El último conflicto en el sur del Líbano es el más reciente ejemplo de este ciclo interminable. Las incursiones de Israel en el Valle de la Bekaa, en respuesta a las hostilidades de Hezbolá, no son más que una continuación de la misma lógica: asegurar fronteras, asentar posiciones y demostrar poder. Irán, por su parte, lanza misiles y drones en represalia, como parte de una guerra por delegación que se libra sobre suelo israelí, pero que tiene sus raíces en un conflicto mucho más amplio. Estas escaramuzas solo agravan una situación que ya de por sí es volátil, encendiendo aún más las tensiones en un polvorín que cualquier día puede estallar de manera definitiva.
Si algo queda claro después de más de medio siglo de guerra es que aquí no hay marcha atrás. La maquinaria israelí sigue avanzando, asentamiento tras asentamiento, muro tras muro, mientras los palestinos ven cómo su tierra se reduce a migajas, su futuro se diluye entre promesas vacías y negociaciones estériles. ¿Paz? Es casi una broma amarga a estas alturas. Las treguas temporales son eso: una pausa, un respiro antes de que vuelvan a saltar los misiles y las piedras, las bombas y los gritos.
Ahora imaginen el futuro. Sí, claro, nadie es adivino, pero uno no necesita ser un profeta para saber que las cosas van a peor.
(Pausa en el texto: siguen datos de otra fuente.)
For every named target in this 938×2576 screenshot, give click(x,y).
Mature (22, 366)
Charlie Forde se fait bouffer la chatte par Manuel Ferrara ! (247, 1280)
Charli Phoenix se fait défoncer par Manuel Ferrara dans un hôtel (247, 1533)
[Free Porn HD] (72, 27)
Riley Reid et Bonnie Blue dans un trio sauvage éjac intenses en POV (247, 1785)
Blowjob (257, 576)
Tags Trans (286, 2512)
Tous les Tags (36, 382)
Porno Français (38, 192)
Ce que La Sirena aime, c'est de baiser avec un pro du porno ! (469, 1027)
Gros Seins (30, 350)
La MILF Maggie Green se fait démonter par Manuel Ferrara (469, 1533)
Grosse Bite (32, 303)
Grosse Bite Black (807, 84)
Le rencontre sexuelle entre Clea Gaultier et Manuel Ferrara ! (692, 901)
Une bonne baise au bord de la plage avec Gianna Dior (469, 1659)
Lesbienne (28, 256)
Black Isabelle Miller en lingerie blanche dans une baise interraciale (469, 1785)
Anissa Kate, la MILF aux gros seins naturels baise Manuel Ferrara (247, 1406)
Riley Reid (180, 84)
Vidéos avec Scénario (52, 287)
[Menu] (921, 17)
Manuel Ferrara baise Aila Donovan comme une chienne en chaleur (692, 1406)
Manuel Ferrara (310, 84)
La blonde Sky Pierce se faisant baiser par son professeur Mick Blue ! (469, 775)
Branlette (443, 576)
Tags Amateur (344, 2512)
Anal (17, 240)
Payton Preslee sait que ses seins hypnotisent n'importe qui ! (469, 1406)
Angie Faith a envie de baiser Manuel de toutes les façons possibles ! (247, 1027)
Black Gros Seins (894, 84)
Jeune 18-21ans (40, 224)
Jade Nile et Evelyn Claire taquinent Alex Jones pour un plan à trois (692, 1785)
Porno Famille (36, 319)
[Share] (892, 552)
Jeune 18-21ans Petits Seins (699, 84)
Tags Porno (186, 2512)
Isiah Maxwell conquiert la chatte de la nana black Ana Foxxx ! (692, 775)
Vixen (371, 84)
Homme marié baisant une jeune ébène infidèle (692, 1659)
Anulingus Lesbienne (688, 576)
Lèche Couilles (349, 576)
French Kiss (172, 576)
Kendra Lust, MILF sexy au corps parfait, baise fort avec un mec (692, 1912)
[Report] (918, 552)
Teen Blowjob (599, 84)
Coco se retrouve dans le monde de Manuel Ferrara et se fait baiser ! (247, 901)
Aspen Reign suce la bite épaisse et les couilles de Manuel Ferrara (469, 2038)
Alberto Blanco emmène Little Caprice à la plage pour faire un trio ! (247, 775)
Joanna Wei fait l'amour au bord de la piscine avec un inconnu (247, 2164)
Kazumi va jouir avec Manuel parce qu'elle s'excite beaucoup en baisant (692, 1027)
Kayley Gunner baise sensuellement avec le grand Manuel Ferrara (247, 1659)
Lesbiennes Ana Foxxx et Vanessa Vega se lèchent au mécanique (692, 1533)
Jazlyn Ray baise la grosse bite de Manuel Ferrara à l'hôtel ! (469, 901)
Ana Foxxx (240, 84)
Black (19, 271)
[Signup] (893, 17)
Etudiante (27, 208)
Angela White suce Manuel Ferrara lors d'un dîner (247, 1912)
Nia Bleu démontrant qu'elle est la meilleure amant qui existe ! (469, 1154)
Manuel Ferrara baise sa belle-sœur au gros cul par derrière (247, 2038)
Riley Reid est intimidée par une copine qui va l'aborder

Israel seguirá ampliando su dominio, quizás bajo el pretexto de "seguridad" o de la construcción de un estado judío más fuerte. Los palestinos, por su parte, podrían verse aún más arrinconados, confinados en enclaves que hacen recordar las viejas fotos en blanco y negro de otros guetos, de otros tiempos. La diferencia es que esta vez nadie vendrá a salvarles. Porque a estas alturas, los que tienen el poder para intervenir están más interesados en no mancharse las manos que en intentar resolver este nudo gordiano que ya ni siquiera tiene solución.
Tal vez, dentro de unos años, cuando esta guerra haya consumido otra generación más, algún diplomático bienintencionado proponga un nuevo plan de paz. Pero si el pasado nos enseña algo es que estos "planes" son como parches sobre una herida que no deja de supurar. La sangre sigue ahí, el dolor también. Y los hombres que llevan tanto tiempo odiándose no van a reconciliarse solo porque un papel lo diga.
Esta es una guerra sin fin, una partida de ajedrez donde las piezas más pequeñas siempre son las que caen primero, donde los reyes y las torres se mantienen en pie mientras los peones mueren en el barro. Y mientras tanto, el mundo seguirá observando, quizás emocionado por un rato, hasta que llegue la próxima crisis, el siguiente conflicto, y entonces olvidemos que en este rincón maldito de Oriente Medio, la paz es una palabra que ya no significa nada que ya no significa nada.